(TASK DESCRIPTION) Going through the data below, please show each line containing the string "Muttertagsbrunch".

(MATERIAL SHOWN)
=== Section Start ===
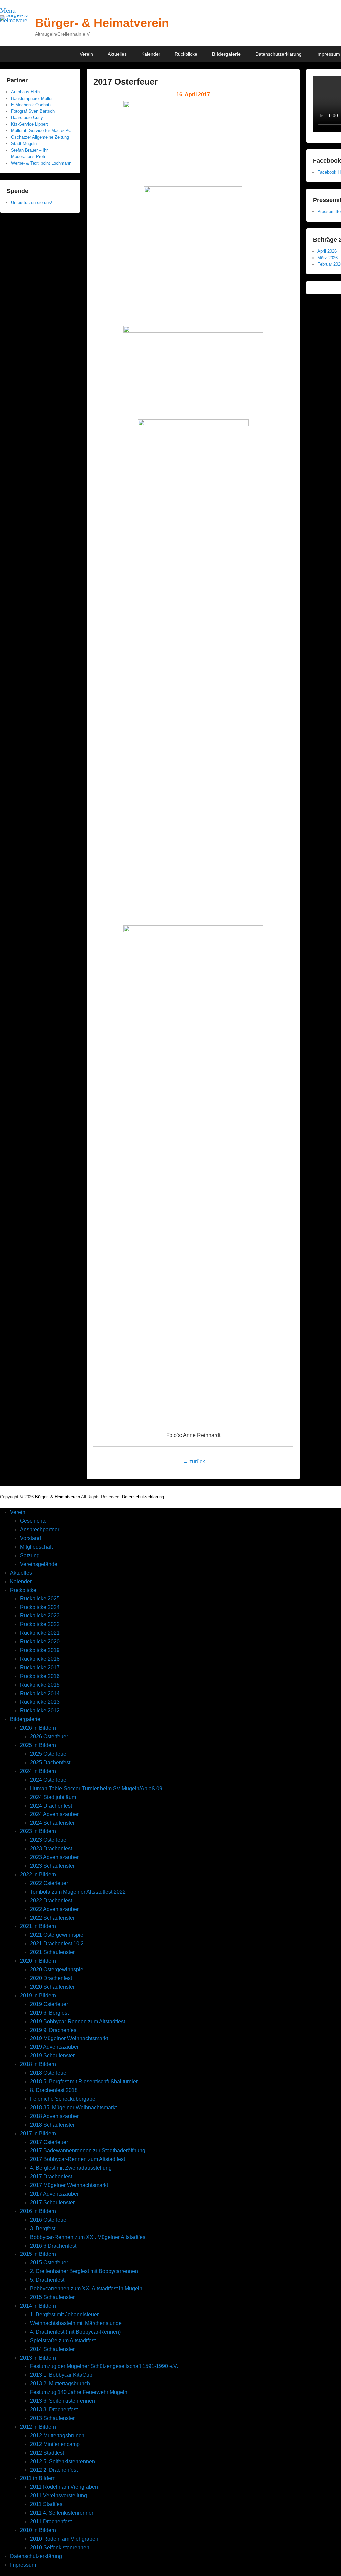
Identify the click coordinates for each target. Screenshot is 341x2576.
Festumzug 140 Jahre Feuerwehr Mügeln (78, 2392)
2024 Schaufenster (52, 1822)
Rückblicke (186, 54)
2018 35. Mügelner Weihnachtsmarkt (73, 2107)
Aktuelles (117, 54)
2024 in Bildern (38, 1771)
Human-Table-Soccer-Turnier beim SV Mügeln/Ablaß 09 (96, 1788)
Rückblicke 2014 (40, 1693)
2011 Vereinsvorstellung (58, 2495)
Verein (86, 54)
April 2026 (327, 251)
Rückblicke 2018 (40, 1659)
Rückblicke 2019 (40, 1650)
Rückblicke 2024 (40, 1607)
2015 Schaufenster (52, 2297)
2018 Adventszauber (54, 2116)
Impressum (23, 2565)
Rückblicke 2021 (40, 1633)
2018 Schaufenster (52, 2125)
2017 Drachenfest (51, 2176)
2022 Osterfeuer (49, 1883)
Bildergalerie (226, 54)
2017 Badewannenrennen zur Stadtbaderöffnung (87, 2150)
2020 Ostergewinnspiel (57, 1969)
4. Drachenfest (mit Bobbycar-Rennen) (75, 2332)
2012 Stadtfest (47, 2453)
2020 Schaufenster (52, 1987)
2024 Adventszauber (54, 1814)
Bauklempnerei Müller (32, 98)
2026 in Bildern (38, 1728)
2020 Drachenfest (51, 1978)
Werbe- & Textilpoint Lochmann (41, 163)
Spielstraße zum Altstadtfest (63, 2340)
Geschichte (33, 1521)
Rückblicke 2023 (40, 1615)
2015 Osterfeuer (49, 2262)
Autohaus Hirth (25, 91)
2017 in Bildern (38, 2133)
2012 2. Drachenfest (54, 2470)
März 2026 (327, 257)
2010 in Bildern (38, 2530)
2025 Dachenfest (50, 1762)
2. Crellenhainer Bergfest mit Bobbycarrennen (84, 2271)
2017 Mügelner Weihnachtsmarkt (69, 2185)
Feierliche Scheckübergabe (62, 2099)
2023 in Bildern (38, 1831)
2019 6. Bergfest (49, 2013)
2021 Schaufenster (52, 1952)
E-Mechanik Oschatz (31, 104)
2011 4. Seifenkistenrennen (62, 2513)
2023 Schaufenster (52, 1866)
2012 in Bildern (38, 2427)
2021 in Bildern (38, 1926)
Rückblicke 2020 (40, 1641)
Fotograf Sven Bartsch (33, 111)
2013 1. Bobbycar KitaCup (61, 2375)
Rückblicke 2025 (40, 1598)
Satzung (30, 1555)
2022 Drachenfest (51, 1900)
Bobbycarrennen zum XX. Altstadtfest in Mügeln (86, 2288)
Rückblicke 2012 (40, 1710)
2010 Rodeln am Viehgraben (64, 2539)
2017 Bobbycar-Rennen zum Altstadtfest (77, 2159)
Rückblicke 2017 (40, 1667)
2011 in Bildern (38, 2478)
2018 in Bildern (38, 2064)
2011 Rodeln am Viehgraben (64, 2487)
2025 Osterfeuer (49, 1754)
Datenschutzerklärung (278, 54)
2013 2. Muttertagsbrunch (60, 2383)
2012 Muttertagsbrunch (57, 2435)
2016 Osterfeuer (49, 2220)
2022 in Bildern (38, 1874)
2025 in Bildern (38, 1745)
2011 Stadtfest (47, 2504)
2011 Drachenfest (51, 2521)
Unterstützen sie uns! (31, 202)
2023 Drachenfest (51, 1848)
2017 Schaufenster (52, 2202)
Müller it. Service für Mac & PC (41, 130)
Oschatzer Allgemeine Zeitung (40, 137)
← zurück (193, 1461)
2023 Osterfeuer (49, 1840)
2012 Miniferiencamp (55, 2444)
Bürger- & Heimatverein (102, 23)
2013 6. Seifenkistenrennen (62, 2401)
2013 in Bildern (38, 2358)
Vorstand (30, 1538)
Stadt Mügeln (24, 143)
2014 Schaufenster (52, 2349)
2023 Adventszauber (54, 1857)
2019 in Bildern (38, 1995)
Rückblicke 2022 (40, 1624)
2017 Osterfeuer (125, 82)
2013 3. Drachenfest (54, 2409)
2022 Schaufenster (52, 1918)
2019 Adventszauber (54, 2047)
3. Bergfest (42, 2228)
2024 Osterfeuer (49, 1780)
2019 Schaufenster (52, 2055)
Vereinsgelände (38, 1564)
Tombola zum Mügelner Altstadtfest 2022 (78, 1892)
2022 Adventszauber (54, 1909)
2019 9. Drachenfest (54, 2030)
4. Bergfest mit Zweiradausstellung (71, 2168)
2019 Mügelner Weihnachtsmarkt (69, 2038)
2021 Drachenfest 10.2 (57, 1943)
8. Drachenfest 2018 (54, 2090)
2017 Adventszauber (54, 2194)
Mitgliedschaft (36, 1547)
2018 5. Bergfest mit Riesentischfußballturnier (84, 2081)
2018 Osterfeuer (49, 2073)
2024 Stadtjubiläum (53, 1797)
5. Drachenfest (47, 2280)
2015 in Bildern (38, 2254)
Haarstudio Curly (27, 117)
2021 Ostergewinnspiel (57, 1935)
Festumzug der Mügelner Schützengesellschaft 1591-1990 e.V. (104, 2366)
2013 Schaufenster (52, 2418)
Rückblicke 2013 (40, 1702)
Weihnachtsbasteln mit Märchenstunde (76, 2323)
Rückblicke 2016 (40, 1676)
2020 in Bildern (38, 1961)
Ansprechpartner (39, 1529)
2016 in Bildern (38, 2211)
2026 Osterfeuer (49, 1736)
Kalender (150, 54)
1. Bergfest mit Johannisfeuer (64, 2314)
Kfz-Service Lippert (29, 124)
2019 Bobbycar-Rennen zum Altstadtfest (77, 2021)
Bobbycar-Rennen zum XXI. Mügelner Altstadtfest (88, 2237)
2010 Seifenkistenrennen (59, 2547)
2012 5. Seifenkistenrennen (62, 2461)
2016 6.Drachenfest (53, 2246)
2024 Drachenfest (51, 1806)
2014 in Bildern (38, 2306)
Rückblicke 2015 (40, 1685)
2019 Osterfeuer (49, 2004)
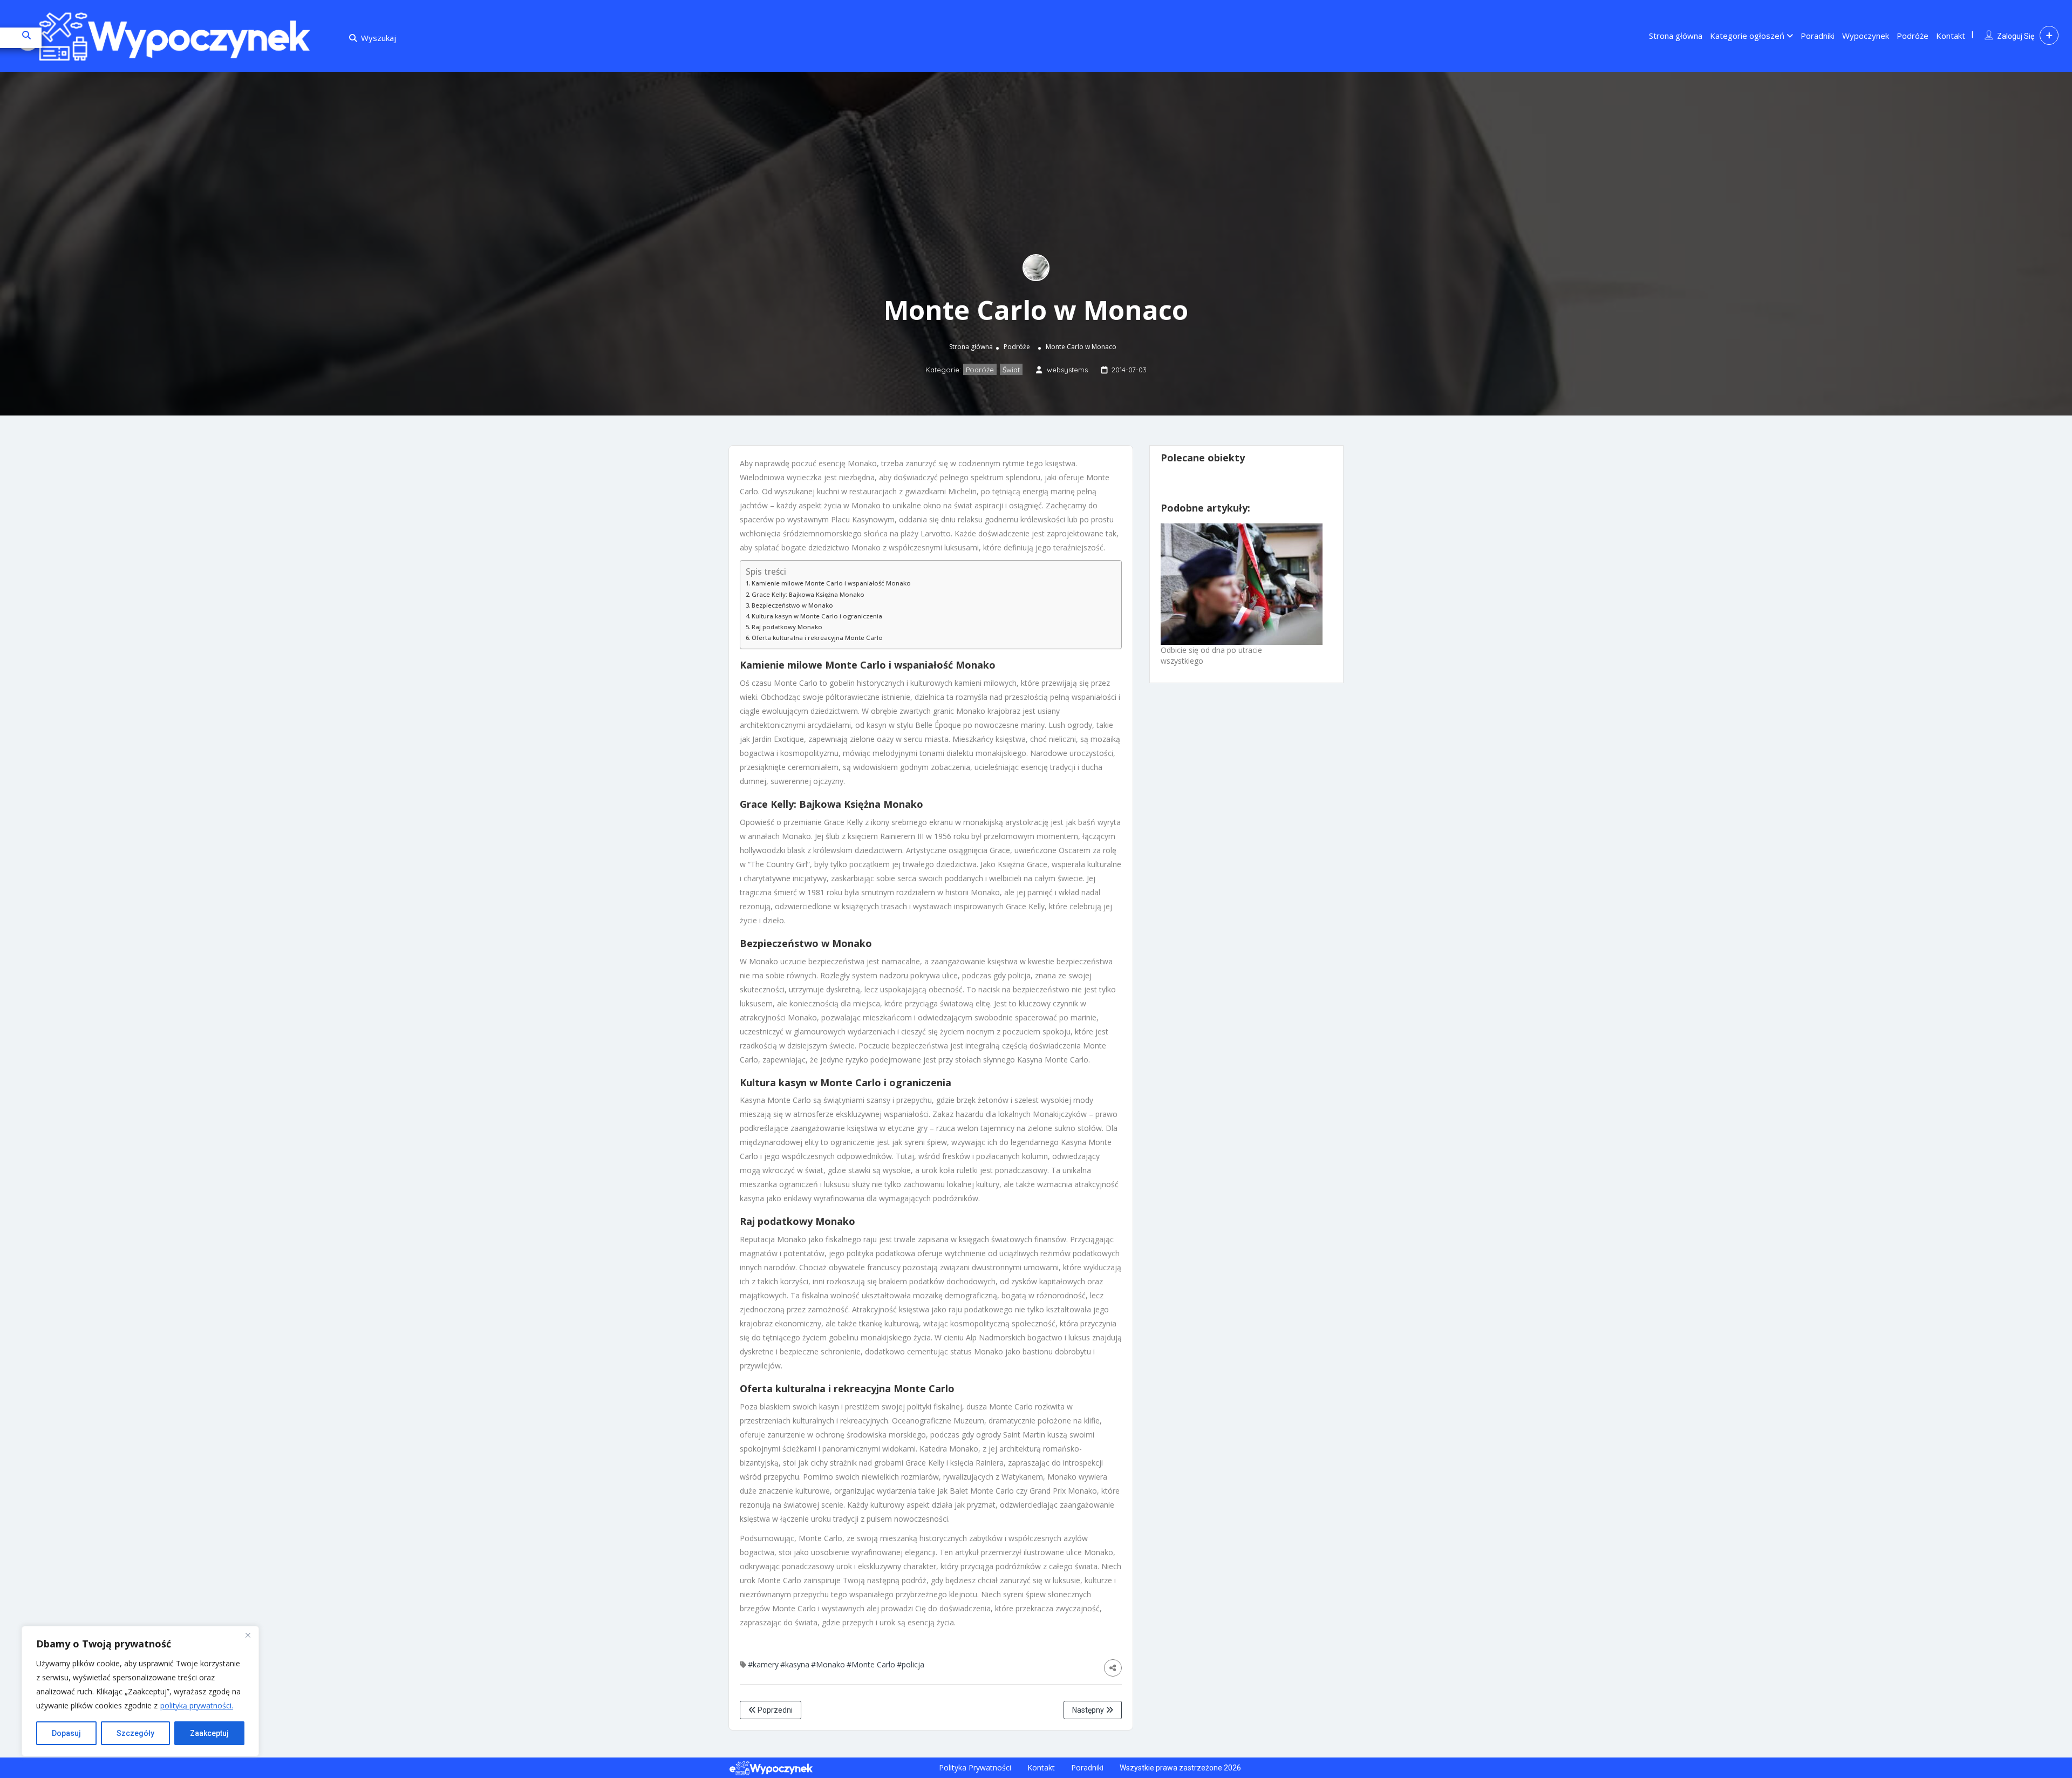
=== Section End ===
(REPLY)
2013 2. Muttertagsbrunch (60, 2383)
2012 Muttertagsbrunch (57, 2435)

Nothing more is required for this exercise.